TEXTE SOURCE:
╭──

Kobe Bryant a enfin gagné seul. Sans Shaquille O’Neal qui lui avait fait de l’ombre en 2000, 2001 et 2002. LeBron James a peut-être été le boss de la saison régulière 2008-09, « KB24 » est bien le maître absolu de la Ligue. « Black Mamba » a tout donné depuis 2004 pour ramener Los Angeles au sommet de la pyramide. Cette quatrième bague de champion fut celle de la maturité. Même si le personnage conservera toujours une part d’ombre…
Shaquille O’Neal est un grand fan de Twitter. Bon prince, le « Diesel » a laissé un petit message de félicitations à Kobe Bryant, l’ennemi juré d’hier, après l’obtention du titre NBA 2009 par les Lakers. Le nouveau pivot de Cleveland avait d’ailleurs fait savoir que « Black Mamba » avait ses faveurs.
« Félicitations, Kobe, tu le mérites. Tu as très bien joué. Profite, mec, profite. Et je sais ce que tu te dis en ce moment : « Shaq, quel goût a mon c… ? » »
Cinq ans après le départ du « Big Aristotle », sept ans après leur dernier sacre, les Lakers ont retrouvé le sommet de l’Olympe. Et personne ne peut contester qu’il s’agit d’une victoire personnelle pour M. Kobe Bean Bryant. Pas même Paul Pierce qui préférait ironiser sur l’opposition, sur Twitter toujours :
« Lakers contre Orlando, ça ressemblait à un berger allemand contre un caniche… C’est bon, les rottweilers des Celtics seront de retour en 2010. »
Pas même Dwyane Wade qui s’est prosterné devant la statue du Commandeur :
« Kobe est le meilleur basketteur actuel. Il joue depuis plus longtemps que LeBron James ou moi. Aussi, il est plus expérimenté et intelligent dans le jeu. Mais le plus grand reste Michael Jordan. »
Triomphant, Kobe est allé souffler à Disneyworld cet été avec ses filles Natalia Diamante (6 ans) et Gianna (3 ans), sans avoir à s’expliquer sur les raisons d’un échec comme ce fut encore le cas il y a deux étés. Bon, on imagine mal l’arrière des Lakers et sa femme Vanessa, entourés d’une horde de bodyguards, hélés par n’importe quel mickey et devant se justifier après la défaite face à Boston mais passons… Aujourd’hui, le n°24 n’a plus rien à prouver.

╰──

CONSIGNES:
Recopiez à l'identique le passage du texte sur Kobe Bryant qui commence aux mots "Pas même Dwyane" et s'arrête après "rien à prouver.". Les données n'interviennent pas dans ce travail.

Données de position cible:
╭──

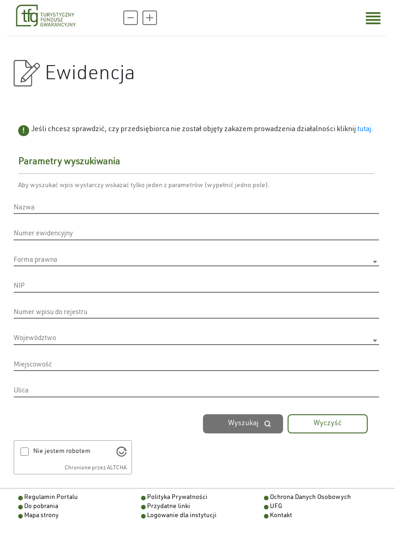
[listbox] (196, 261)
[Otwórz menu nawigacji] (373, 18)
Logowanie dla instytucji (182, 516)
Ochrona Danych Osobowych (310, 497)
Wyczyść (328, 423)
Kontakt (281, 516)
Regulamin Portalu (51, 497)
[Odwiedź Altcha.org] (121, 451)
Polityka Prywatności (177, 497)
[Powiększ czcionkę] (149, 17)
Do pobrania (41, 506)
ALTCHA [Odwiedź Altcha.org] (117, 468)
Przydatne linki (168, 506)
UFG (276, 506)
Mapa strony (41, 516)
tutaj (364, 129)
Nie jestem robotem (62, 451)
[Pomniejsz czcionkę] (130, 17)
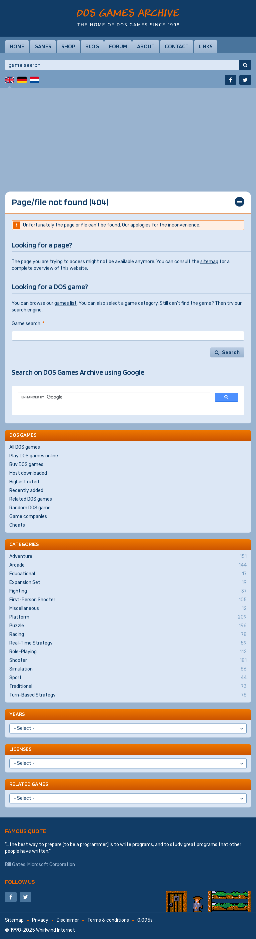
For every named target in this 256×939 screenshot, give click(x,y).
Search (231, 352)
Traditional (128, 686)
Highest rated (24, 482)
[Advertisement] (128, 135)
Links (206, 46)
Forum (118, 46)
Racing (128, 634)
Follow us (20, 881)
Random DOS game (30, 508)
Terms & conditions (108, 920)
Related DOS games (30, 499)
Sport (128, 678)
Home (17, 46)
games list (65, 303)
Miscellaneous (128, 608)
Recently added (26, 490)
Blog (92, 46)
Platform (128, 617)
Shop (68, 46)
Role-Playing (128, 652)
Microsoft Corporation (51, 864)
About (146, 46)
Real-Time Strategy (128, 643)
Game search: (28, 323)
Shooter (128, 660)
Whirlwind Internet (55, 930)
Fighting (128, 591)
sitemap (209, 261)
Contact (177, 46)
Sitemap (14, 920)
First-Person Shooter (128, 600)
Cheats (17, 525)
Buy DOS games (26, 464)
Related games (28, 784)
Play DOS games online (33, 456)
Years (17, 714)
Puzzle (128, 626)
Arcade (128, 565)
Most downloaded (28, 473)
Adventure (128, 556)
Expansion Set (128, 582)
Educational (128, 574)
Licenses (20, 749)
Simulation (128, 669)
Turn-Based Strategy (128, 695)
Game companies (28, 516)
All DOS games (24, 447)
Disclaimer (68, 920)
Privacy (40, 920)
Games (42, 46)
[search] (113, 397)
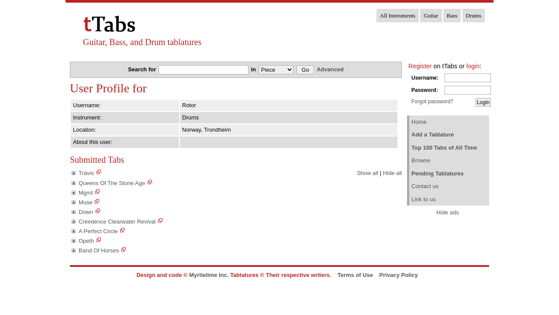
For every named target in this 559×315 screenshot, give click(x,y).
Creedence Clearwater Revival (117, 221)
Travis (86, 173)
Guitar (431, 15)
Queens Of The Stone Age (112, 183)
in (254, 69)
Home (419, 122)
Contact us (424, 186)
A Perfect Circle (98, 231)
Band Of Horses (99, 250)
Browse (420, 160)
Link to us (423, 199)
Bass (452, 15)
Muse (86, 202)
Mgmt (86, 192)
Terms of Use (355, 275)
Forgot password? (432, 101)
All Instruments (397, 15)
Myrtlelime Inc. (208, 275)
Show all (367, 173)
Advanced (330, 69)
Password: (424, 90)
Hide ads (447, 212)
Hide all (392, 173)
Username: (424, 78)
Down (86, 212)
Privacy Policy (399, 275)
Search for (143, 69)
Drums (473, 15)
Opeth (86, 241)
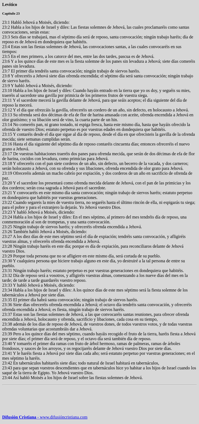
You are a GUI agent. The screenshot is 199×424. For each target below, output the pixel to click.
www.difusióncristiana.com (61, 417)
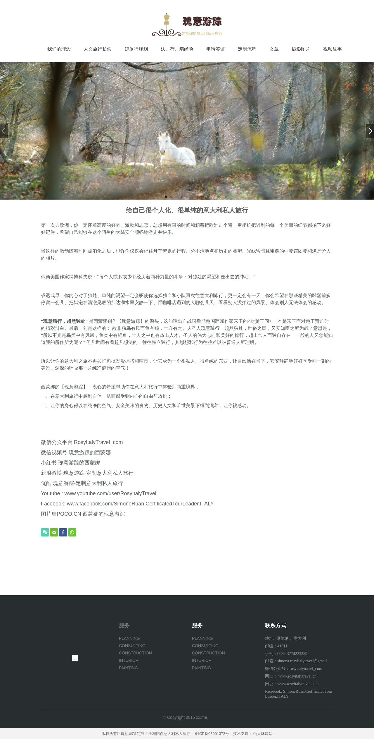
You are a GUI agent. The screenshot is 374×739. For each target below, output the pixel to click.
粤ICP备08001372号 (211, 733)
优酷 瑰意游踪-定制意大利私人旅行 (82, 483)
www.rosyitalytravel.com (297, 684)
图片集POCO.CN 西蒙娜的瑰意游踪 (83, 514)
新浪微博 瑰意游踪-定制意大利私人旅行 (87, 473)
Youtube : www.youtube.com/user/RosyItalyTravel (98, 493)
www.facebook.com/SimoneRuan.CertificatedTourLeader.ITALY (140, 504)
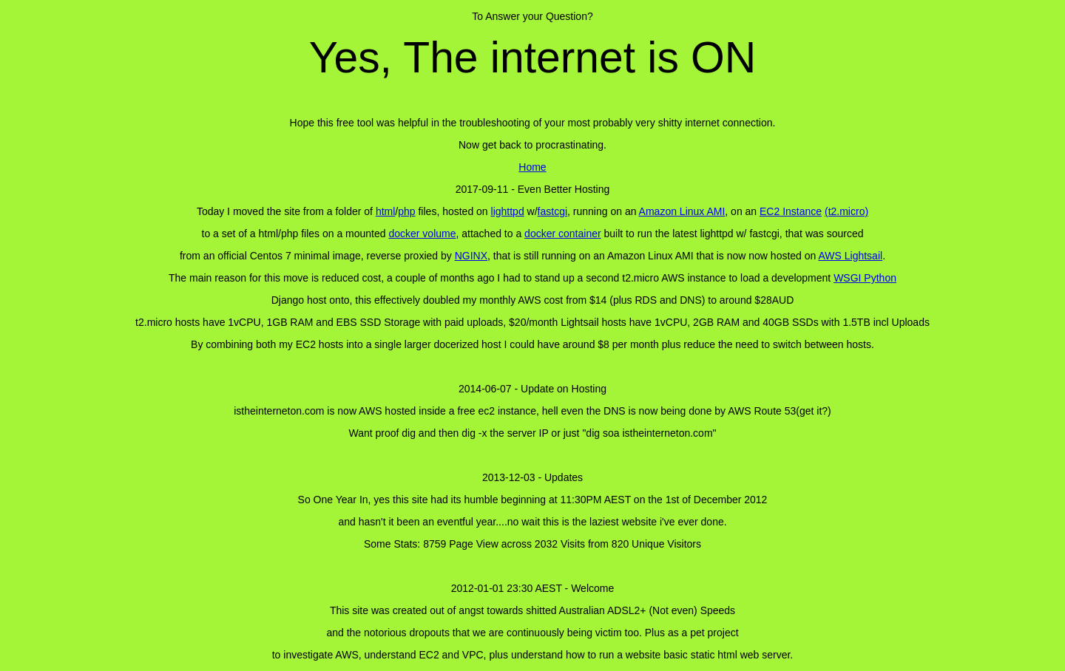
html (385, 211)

╰──

CORRIGÉ DE L'EXERCICE:
Pas même Dwyane Wade qui s’est prosterné devant la statue du Commandeur :
« Kobe est le meilleur basketteur actuel. Il joue depuis plus longtemps que LeBron James ou moi. Aussi, il est plus expérimenté et intelligent dans le jeu. Mais le plus grand reste Michael Jordan. »
Triomphant, Kobe est allé souffler à Disneyworld cet été avec ses filles Natalia Diamante (6 ans) et Gianna (3 ans), sans avoir à s’expliquer sur les raisons d’un échec comme ce fut encore le cas il y a deux étés. Bon, on imagine mal l’arrière des Lakers et sa femme Vanessa, entourés d’une horde de bodyguards, hélés par n’importe quel mickey et devant se justifier après la défaite face à Boston mais passons… Aujourd’hui, le n°24 n’a plus rien à prouver.